[Available data]

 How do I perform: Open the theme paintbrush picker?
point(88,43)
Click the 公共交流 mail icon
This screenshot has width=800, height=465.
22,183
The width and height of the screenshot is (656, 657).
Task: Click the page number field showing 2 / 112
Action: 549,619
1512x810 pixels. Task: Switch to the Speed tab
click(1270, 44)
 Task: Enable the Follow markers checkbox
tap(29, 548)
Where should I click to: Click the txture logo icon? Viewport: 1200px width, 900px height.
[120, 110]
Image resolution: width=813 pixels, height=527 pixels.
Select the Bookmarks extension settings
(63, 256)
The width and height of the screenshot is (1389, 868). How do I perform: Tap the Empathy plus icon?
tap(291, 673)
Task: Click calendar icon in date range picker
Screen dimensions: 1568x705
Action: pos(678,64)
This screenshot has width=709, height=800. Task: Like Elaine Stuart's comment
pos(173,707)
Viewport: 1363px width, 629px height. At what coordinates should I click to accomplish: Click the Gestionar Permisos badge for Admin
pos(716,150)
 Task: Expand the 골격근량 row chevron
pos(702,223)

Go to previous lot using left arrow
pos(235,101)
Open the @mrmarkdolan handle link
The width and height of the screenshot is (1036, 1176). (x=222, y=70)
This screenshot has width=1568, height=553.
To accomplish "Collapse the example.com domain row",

[/Available data]

> [Problem to solve]
Nothing but the complete listing, repeated exactly, belongs in the answer.

> [Solution for this exercise]
 How do I perform: Open the theme paintbrush picker?
point(88,43)
Click the 公共交流 mail icon
This screenshot has width=800, height=465.
22,183
The width and height of the screenshot is (656, 657).
Task: Click the page number field showing 2 / 112
Action: 549,619
1512x810 pixels. Task: Switch to the Speed tab
click(1270, 44)
 Task: Enable the Follow markers checkbox
tap(29, 548)
Where should I click to: Click the txture logo icon? Viewport: 1200px width, 900px height.
[120, 110]
Image resolution: width=813 pixels, height=527 pixels.
Select the Bookmarks extension settings
(63, 256)
The width and height of the screenshot is (1389, 868). How do I perform: Tap the Empathy plus icon?
tap(291, 673)
Task: Click calendar icon in date range picker
Screen dimensions: 1568x705
Action: pos(678,64)
This screenshot has width=709, height=800. Task: Like Elaine Stuart's comment
pos(173,707)
Viewport: 1363px width, 629px height. At what coordinates should I click to accomplish: Click the Gestionar Permisos badge for Admin
pos(716,150)
 Task: Expand the 골격근량 row chevron
pos(702,223)

Go to previous lot using left arrow
pos(235,101)
Open the @mrmarkdolan handle link
The width and height of the screenshot is (1036, 1176). (x=222, y=70)
This screenshot has width=1568, height=553.
To accomplish "Collapse the example.com domain row",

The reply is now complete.